I have a broker.  Do you suggest I look around and see if there are better ones out there?  It cost about $700 last time.  I've heard from others it can be done around $400.  

Slic.


----------



## Bobbyloads (Sep 26, 2021)

slicwilly2000 said:


> I have a broker.  Do you suggest I look around and see if there are better ones out there?  It cost about $700 last time.  I've heard from others it can be done around $400.
> 
> Slic.


Yeah 100% should be even cheaper just for the customs paperwork I think like $250-$300 last time forward air did it for me for free was just a LTL custom window from Canada but still was nice of them. 

Shits not worth doing unless you greet at it any mess up will hold your shipment up for a long time especially with today’s delays.


----------



## The Phoenix (Sep 26, 2021)

Dealing with people that don’t understand what I do yet attempt to tell me how I should do my job. The fact that I never ask questions and just get the job done tells them I have knowledge they aren’t aware of, yet they don’t know how to get me to amplify what I know. They think that if they have more control over me, they will get more. It’s the opposite and right now I work for a department for which I have no benefit working for & thank God I have my business doing what I love while I’m being passed around like a cum dump to the bosses I work for in the government. 

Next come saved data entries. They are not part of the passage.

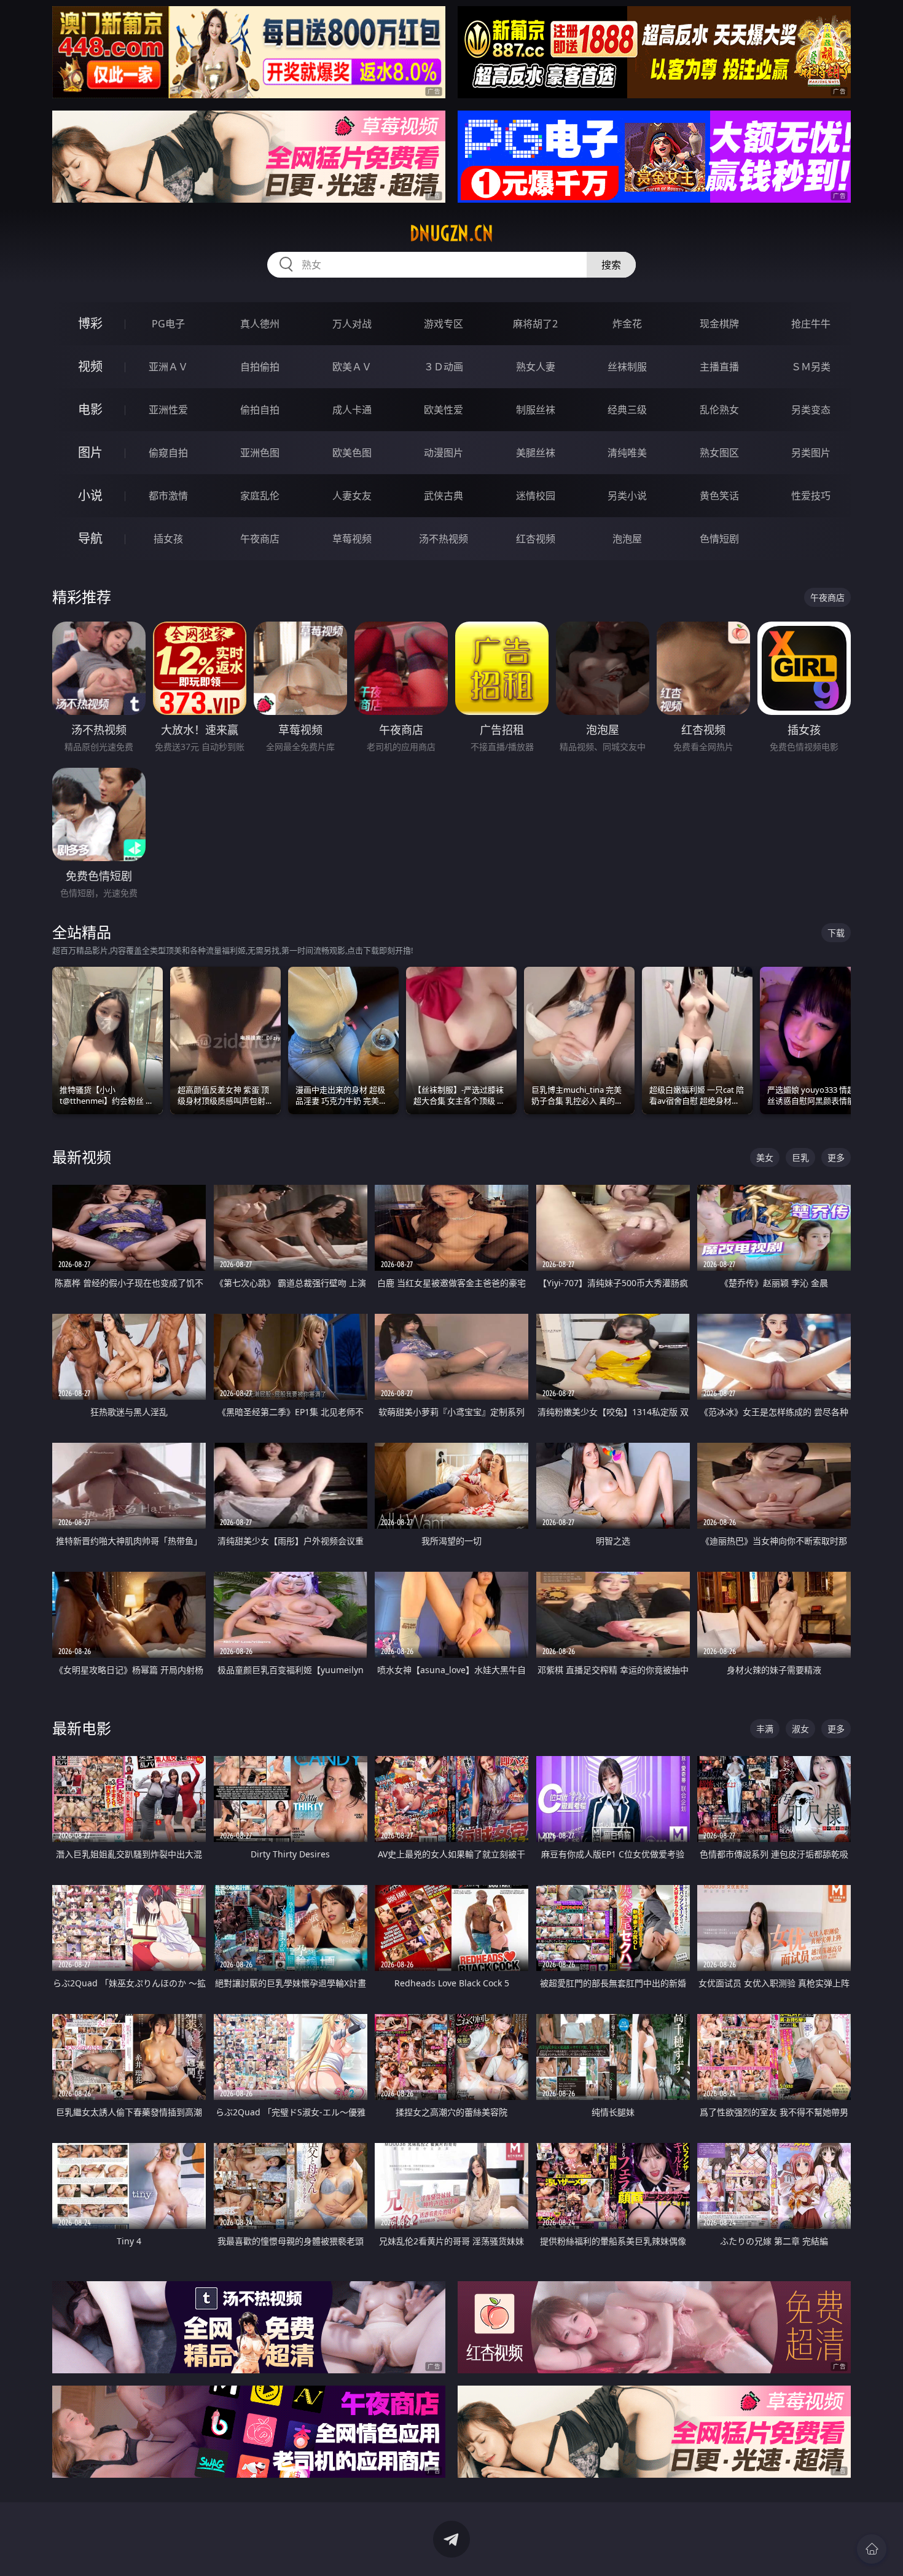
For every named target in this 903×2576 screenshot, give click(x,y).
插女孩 (168, 538)
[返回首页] (871, 2549)
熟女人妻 (535, 366)
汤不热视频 (443, 538)
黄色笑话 (719, 495)
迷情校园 (535, 495)
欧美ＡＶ (352, 366)
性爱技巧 (811, 495)
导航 (90, 538)
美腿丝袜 (535, 452)
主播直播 (719, 366)
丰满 (764, 1729)
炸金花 (627, 323)
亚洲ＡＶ (168, 366)
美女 (764, 1157)
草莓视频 (352, 538)
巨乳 (800, 1157)
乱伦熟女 (719, 409)
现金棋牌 (719, 323)
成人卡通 (352, 409)
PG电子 (168, 323)
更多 (836, 1157)
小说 (90, 495)
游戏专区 (443, 323)
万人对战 (352, 323)
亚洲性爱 (168, 409)
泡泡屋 (627, 538)
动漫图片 (443, 452)
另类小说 (627, 495)
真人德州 (260, 323)
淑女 (800, 1729)
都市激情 (168, 495)
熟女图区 (719, 452)
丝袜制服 (627, 366)
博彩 (90, 323)
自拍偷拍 (260, 366)
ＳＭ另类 (811, 366)
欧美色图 (352, 452)
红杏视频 (535, 538)
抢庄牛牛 (811, 323)
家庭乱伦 (260, 495)
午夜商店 (260, 538)
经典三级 (627, 409)
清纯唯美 (627, 452)
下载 (836, 933)
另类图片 (811, 452)
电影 (90, 409)
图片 (90, 452)
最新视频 (81, 1157)
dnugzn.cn (451, 233)
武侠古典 (443, 495)
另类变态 (811, 409)
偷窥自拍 (168, 452)
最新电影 (81, 1728)
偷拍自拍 (260, 409)
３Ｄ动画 (443, 366)
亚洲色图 (260, 452)
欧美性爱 (443, 409)
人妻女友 (352, 495)
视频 (90, 366)
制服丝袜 (535, 409)
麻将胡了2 (535, 323)
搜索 (611, 264)
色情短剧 (719, 538)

Sent from my iPhone using Tapatalk Pro


----------



## sfw509 (Sep 26, 2021)

Paperwork. He state hounds us for paperwork it never even looks at.

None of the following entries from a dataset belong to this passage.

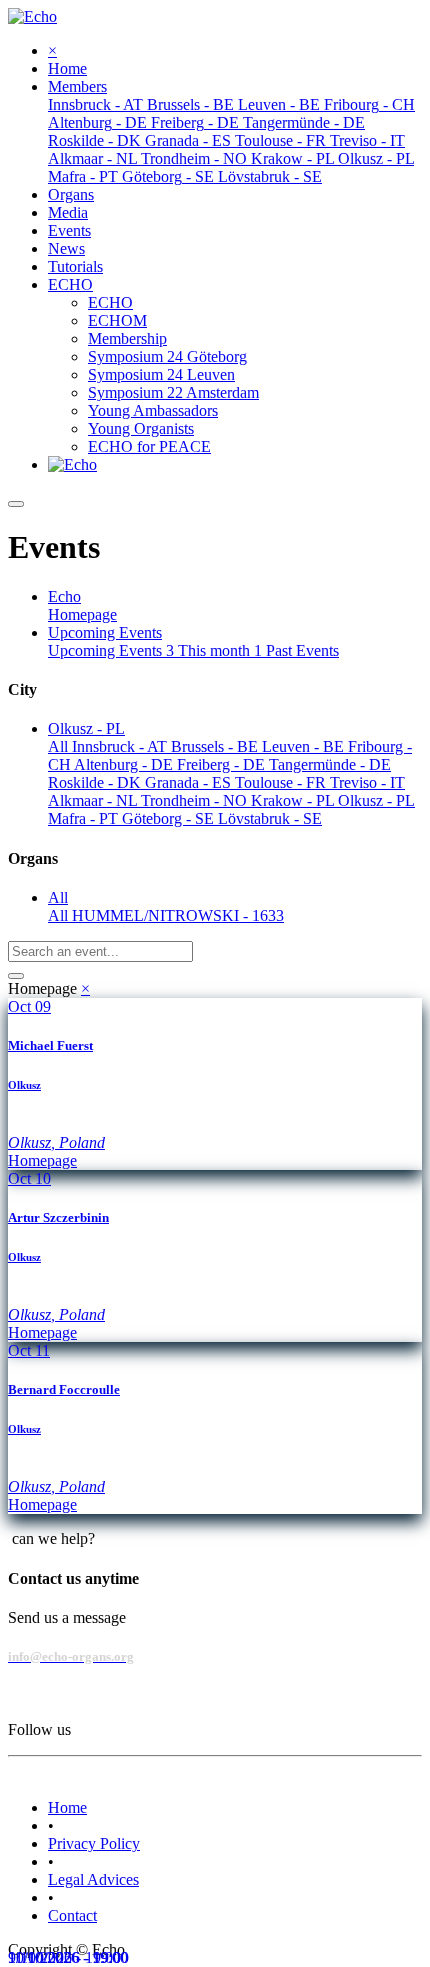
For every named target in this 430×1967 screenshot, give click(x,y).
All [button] (58, 897)
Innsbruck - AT (121, 746)
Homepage (82, 614)
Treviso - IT (367, 782)
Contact (72, 1915)
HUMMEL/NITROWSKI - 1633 (178, 915)
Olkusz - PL (376, 800)
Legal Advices (93, 1879)
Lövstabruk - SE (270, 818)
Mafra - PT (85, 818)
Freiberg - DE (223, 764)
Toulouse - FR (282, 782)
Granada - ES (190, 782)
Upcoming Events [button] (105, 632)
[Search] (16, 976)
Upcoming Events (111, 650)
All (60, 746)
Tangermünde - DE (330, 764)
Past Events (302, 650)
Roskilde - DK (96, 782)
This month (220, 650)
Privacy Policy (94, 1843)
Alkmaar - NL (94, 800)
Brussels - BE (216, 746)
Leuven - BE (305, 746)
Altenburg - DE (125, 764)
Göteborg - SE (170, 818)
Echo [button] (64, 596)
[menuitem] (67, 68)
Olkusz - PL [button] (86, 728)
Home (67, 1807)
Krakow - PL (294, 800)
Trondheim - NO (196, 800)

Example: I have to do quarterly summaries. Got behind and needed to upload four to a clients file. I accidentally uploaded the same one four times. When I realized what I did I thought, lets see what happens. I got an email from the case manager that said "Thanks, looks great"... They dont even read this shit.


----------



## Send0 (Sep 26, 2021)

I hate when people interrupt my naps. Or when I'm told wanking while on a video conference call is inappropriate.

Yes, I live a difficult life. Feel my pain 🥺


----------



## Spear (Sep 26, 2021)

Zoom meetings with my team of nerds. I’m the dumbest guy in the room, but I’m the only personal who isn’t antisocial/ introverted. 

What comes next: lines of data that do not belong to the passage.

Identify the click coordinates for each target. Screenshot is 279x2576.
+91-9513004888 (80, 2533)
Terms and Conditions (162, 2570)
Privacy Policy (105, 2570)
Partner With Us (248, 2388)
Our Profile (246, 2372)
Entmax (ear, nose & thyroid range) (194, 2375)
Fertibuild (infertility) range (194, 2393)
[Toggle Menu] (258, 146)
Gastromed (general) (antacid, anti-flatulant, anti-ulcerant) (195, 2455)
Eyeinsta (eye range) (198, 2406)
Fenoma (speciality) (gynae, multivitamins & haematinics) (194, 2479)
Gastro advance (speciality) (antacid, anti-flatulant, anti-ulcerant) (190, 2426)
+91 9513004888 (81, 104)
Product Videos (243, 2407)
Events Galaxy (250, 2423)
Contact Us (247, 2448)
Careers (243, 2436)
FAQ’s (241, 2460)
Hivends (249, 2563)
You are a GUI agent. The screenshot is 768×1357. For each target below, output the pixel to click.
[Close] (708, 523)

So I get promoted and have to deal with these guys who I’m pretty sure are all mostly on the spectrum, not that there is anything wrong with it, but having group meetings and forcing people to speak who HATE DOING SO is so awkward week after week.


----------



## Send0 (Sep 26, 2021)

Spear said:


> Zoom meetings with my team of nerds. I’m the dumbest guy in the room, but I’m the only personal who isn’t antisocial/ introverted.
> 
> So I get promoted and have to deal with these guys who I’m pretty sure are all mostly on the spectrum, not that there is anything wrong with it, but having group meetings and forcing people to speak who HATE DOING SO is so awkward week after week.


Put one of them in a leadership role within the team. Make them create a deck that they each have to speak to a slide on. 

I have a lot of tips if you really want, and are in a position to make it happen. I've done this all the way from a lowly technical leader within a team, all the way up to a C-level direct report.

After they get out of their comfort zone, and get recognized as "the guy", they tend to transform as a person and create more leaders within the team... because everyone likes to be recognized for their skills even if it doesn't seem like they do.


----------



## Bullseye Forever (Sep 26, 2021)

My main concern is doing paperwork just hate it 


Sent from my iPhone using Tapatalk


----------



## BRICKS (Sep 26, 2021)

Intubating infants born prematurely (25-36 weeks). Mom, Dad, family, medical personnel, all eyes on you, hear a pin drop quiet, and if you don't kick that field goal that kid's gonna die right now right here......yeah, probably that.


----------



## 69nites (Sep 26, 2021)

My least favorite part of work prior to retiring was terminating people. I was a final interview for every single employee that ever worked for my company and I took a lot of pride in only hiring those who would fit the company culture. Sometimes that means you have to let people go you really don't want to.


----------



## flenser (Sep 26, 2021)

Spear said:


> Zoom meetings with my team of nerds. I’m the dumbest guy in the room, but I’m the only personal who isn’t antisocial/ introverted.
> 
> So I get promoted and have to deal with these guys who I’m pretty sure are all mostly on the spectrum, not that there is anything wrong with it, but having group meetings and forcing people to speak who HATE DOING SO is so awkward week after week.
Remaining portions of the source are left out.